Pictures aside, return every line below exactly as written.

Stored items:
========

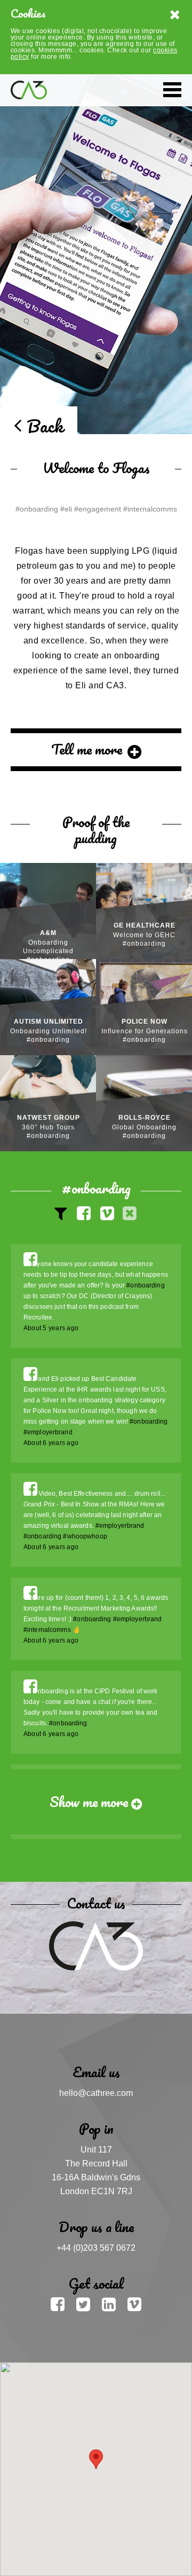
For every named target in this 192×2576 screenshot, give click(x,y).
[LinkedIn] (111, 2304)
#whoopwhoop (85, 1536)
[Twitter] (85, 2304)
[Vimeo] (134, 2304)
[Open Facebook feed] (30, 1260)
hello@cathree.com (96, 2093)
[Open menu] (172, 90)
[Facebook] (60, 2304)
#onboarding (145, 1285)
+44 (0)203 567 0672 (96, 2247)
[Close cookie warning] (175, 16)
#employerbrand (48, 1432)
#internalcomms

========

§ **Exercise solution**:
For every named target in this 192×2576 screenshot, give click(x,y).
[LinkedIn] (111, 2304)
#whoopwhoop (85, 1536)
[Twitter] (85, 2304)
[Vimeo] (134, 2304)
[Open Facebook feed] (30, 1260)
hello@cathree.com (96, 2093)
[Open menu] (172, 90)
[Facebook] (60, 2304)
#onboarding (145, 1285)
+44 (0)203 567 0672 (96, 2247)
[Close cookie warning] (175, 16)
#employerbrand (48, 1432)
#internalcomms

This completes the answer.